Question

A solution is prepared by dissolving 10 g of a non-volatile solute in 100 g of water. The freezing point depression of the solution is observed to be 1.5°C. Calculate the cryoscopic constant of the solvent.

• A. \(0.15 \, \text{kg/mol}\)
• B. \(1.5 \, \text{kg/mol}\)
• C. \(5.0 \, \text{kg/mol}\)
• D. \(2.0 \, \text{kg/mol}\)

Hint:

Cryoscopic constant (\(K_f\)) is a measure of the solvent’s ability to decrease its freezing point when a solute is added.
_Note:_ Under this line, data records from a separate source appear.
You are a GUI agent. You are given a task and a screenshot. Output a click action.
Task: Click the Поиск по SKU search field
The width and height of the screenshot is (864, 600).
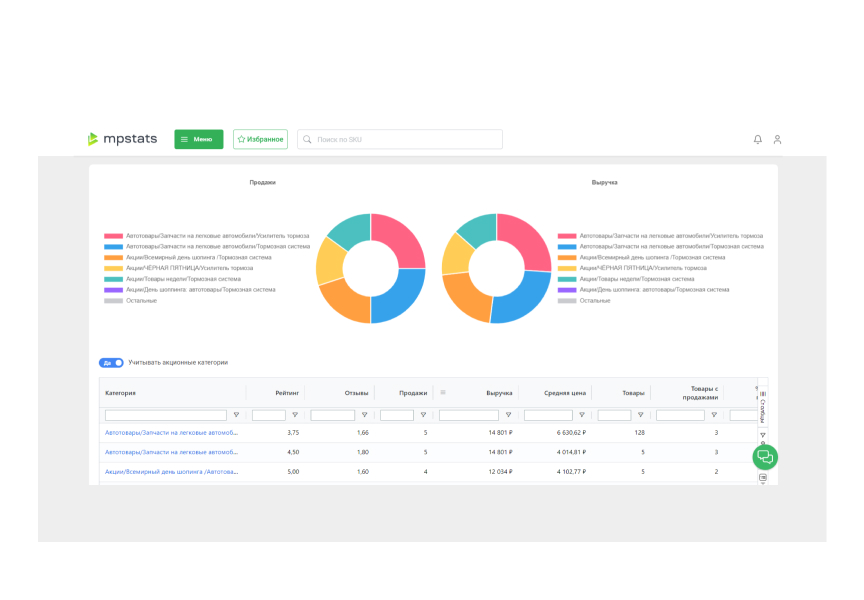tap(405, 139)

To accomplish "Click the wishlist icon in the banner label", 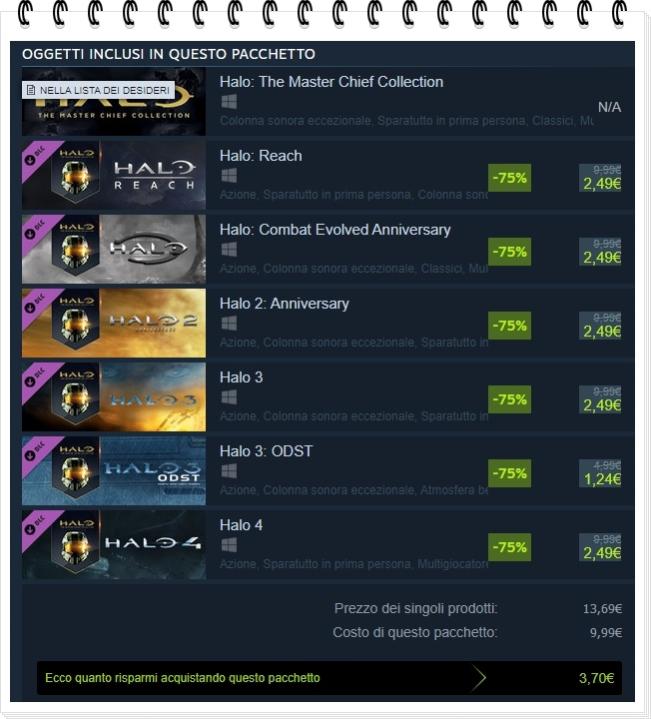I will tap(31, 90).
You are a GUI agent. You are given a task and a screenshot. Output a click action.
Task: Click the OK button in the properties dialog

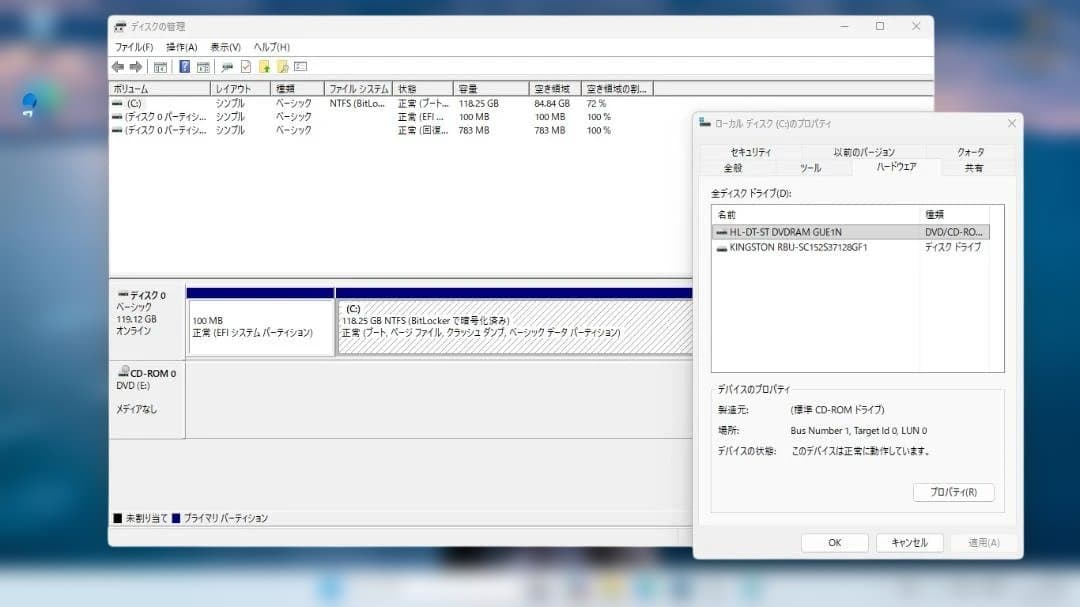(834, 542)
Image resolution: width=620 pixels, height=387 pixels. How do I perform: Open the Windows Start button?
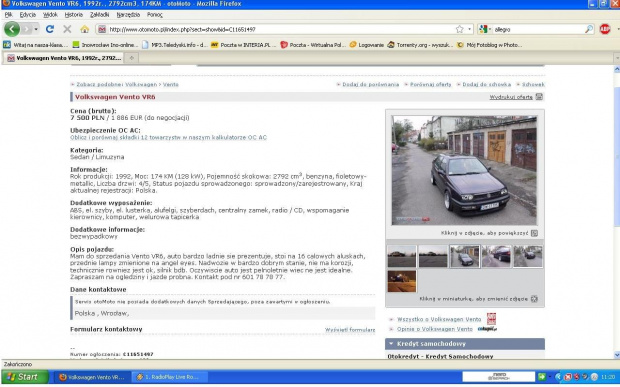tap(25, 377)
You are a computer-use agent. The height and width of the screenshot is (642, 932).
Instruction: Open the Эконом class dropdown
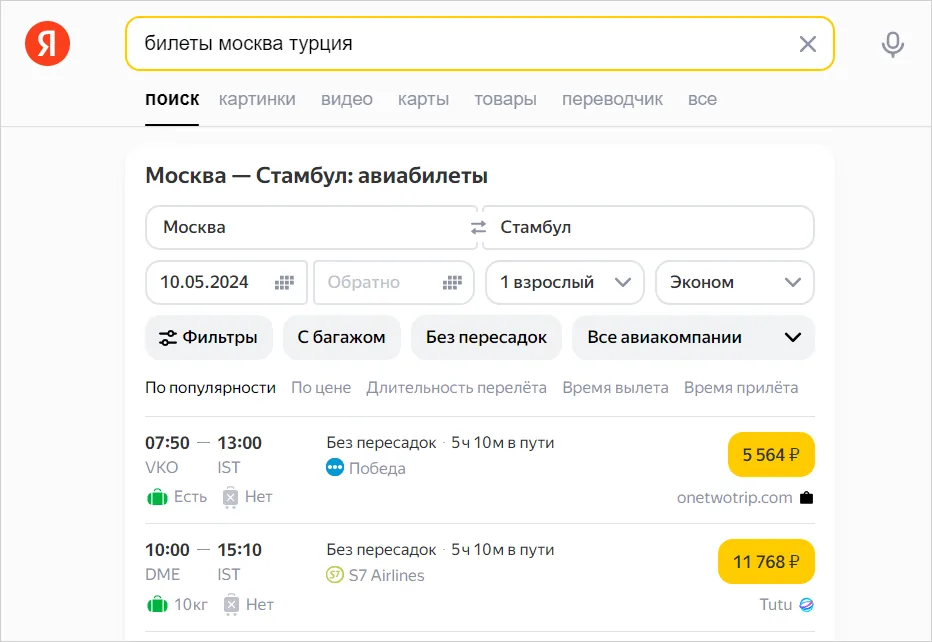[x=734, y=282]
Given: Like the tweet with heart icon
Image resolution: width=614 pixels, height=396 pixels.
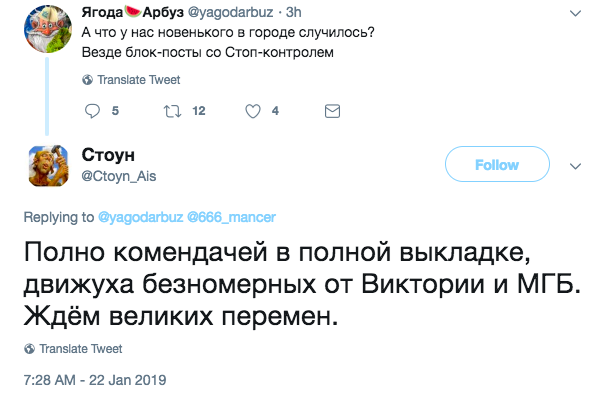Looking at the screenshot, I should (253, 111).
Use the formula \(\Delta T_f = K_f \times m\) to calculate it.

Answer 1

The Correct Option is A

The depression in freezing point (\(\Delta T_f\)) is related to the cryoscopic constant (\(K_f\)) by the formula: \[ \Delta T_f = K_f \times m, \] where \(m\) is the molality of the solution, and \(K_f\) is the cryoscopic constant of the solvent. To calculate molality (\(m\)), we use the formula: \[ m = \frac{\text{moles of solute}}{\text{mass of solvent in kg}}. \] First, calculate the moles of the solute: \[ \text{moles of solute} = \frac{\text{mass of solute}}{\text{molar mass of solute}}. \] We are not provided with the molar mass of the solute, so we assume it is 10 g/mol for simplicity. Therefore, the moles of solute is: \[ \text{moles of solute} = \frac{10}{10} = 1 \, \text{mol}. \] Now, calculate the molality: \[ m = \frac{1 \, \text{mol}}{0.1 \, \text{kg}} = 10 \, \text{mol/kg}. \] Substitute this value into the depression in freezing point formula: \[ 1.5 = K_f \times 10 \quad \Rightarrow \quad K_f = \frac{1.5}{10} = 0.15 \, \text{kg/mol}. \] Thus, the cryoscopic constant \(K_f\) of the solvent is \(0.15 \, \text{kg/mol}\).